▶ **Problem**: Copy out the rows word for word, from the very start through the line containing "tap(214, 815)". Leave the pictures out of your copy.

— begin Source data —

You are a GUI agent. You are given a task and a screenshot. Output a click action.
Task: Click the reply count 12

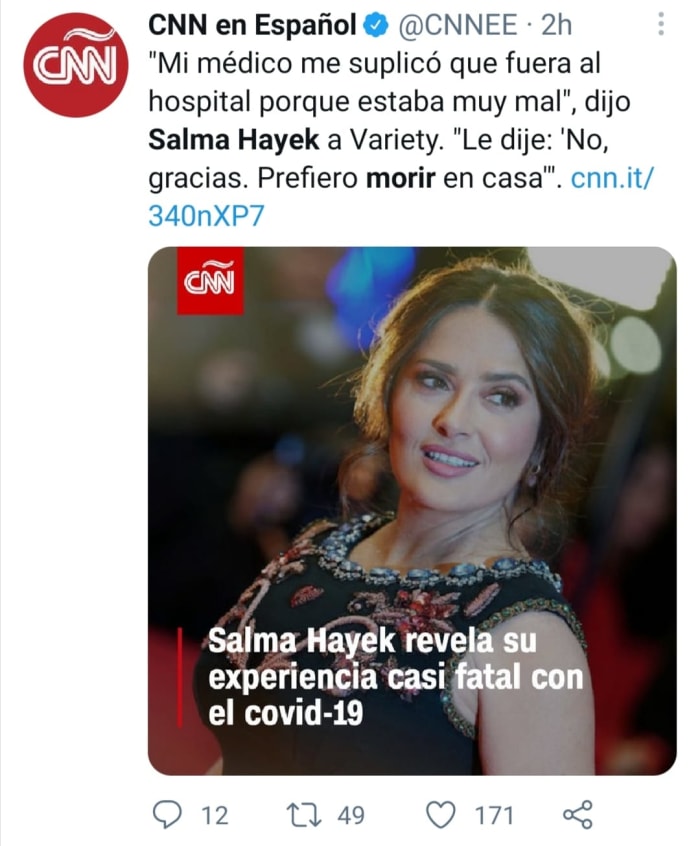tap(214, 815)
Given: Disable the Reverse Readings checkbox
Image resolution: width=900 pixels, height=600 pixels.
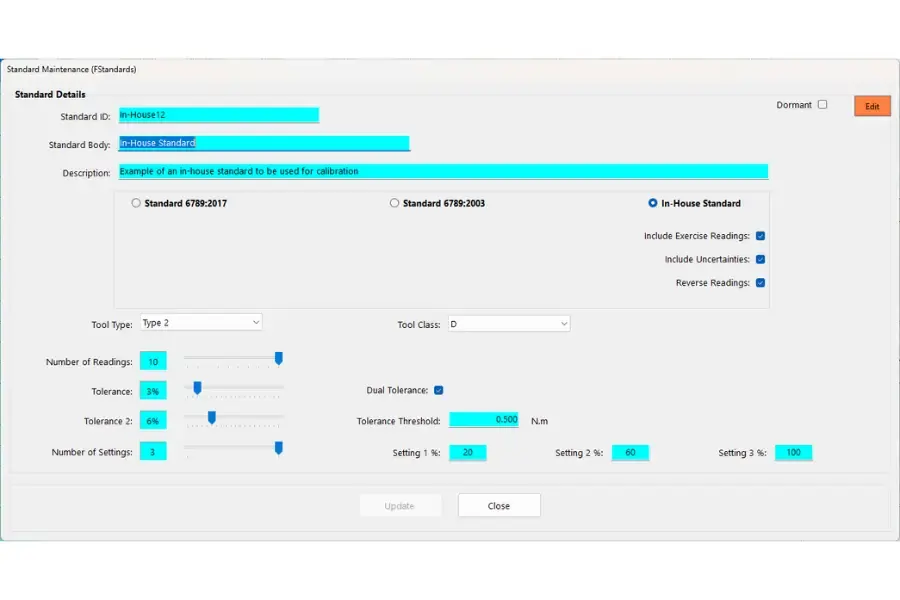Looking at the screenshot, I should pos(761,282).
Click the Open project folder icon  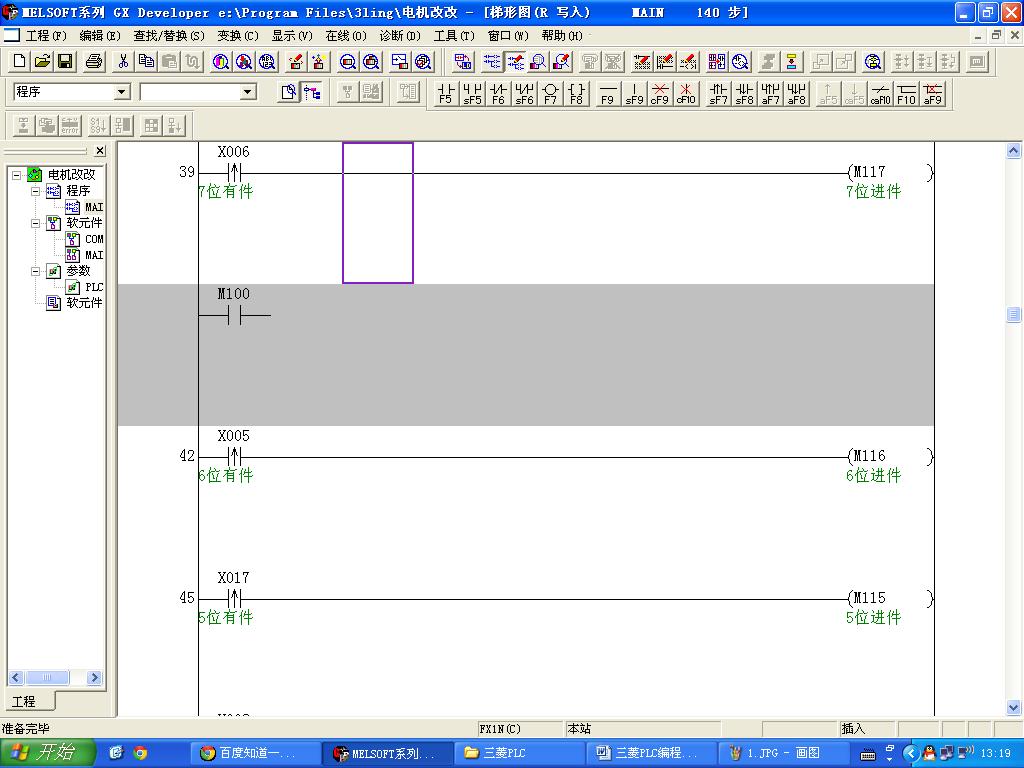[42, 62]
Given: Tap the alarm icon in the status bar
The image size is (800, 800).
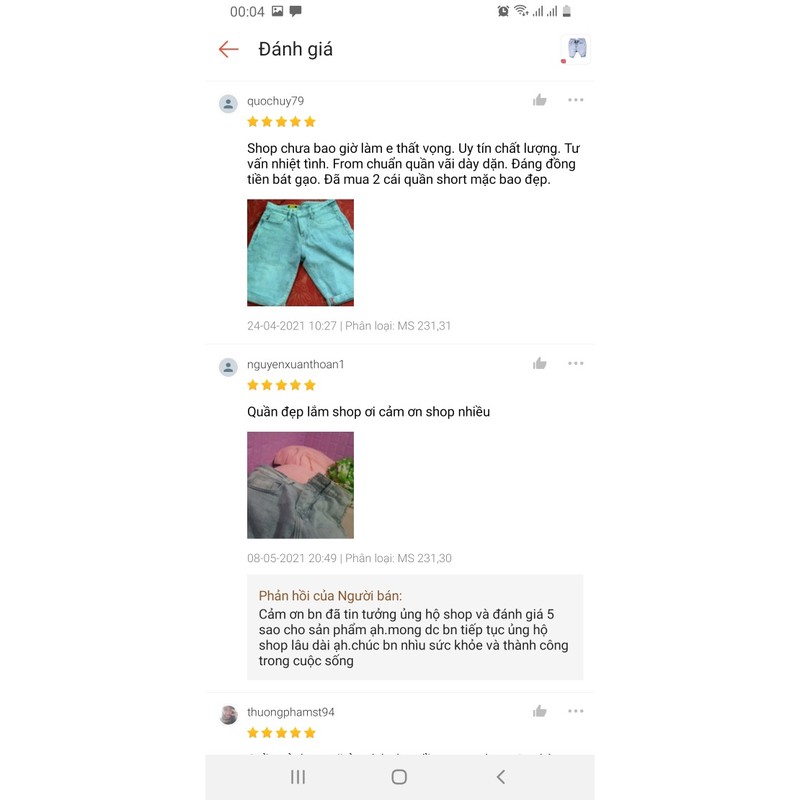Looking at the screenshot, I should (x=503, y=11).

— end Source data —

▶ **Full output**:
You are a GUI agent. You are given a task and a screenshot. Output a click action.
Task: Click the reply count 12

tap(214, 815)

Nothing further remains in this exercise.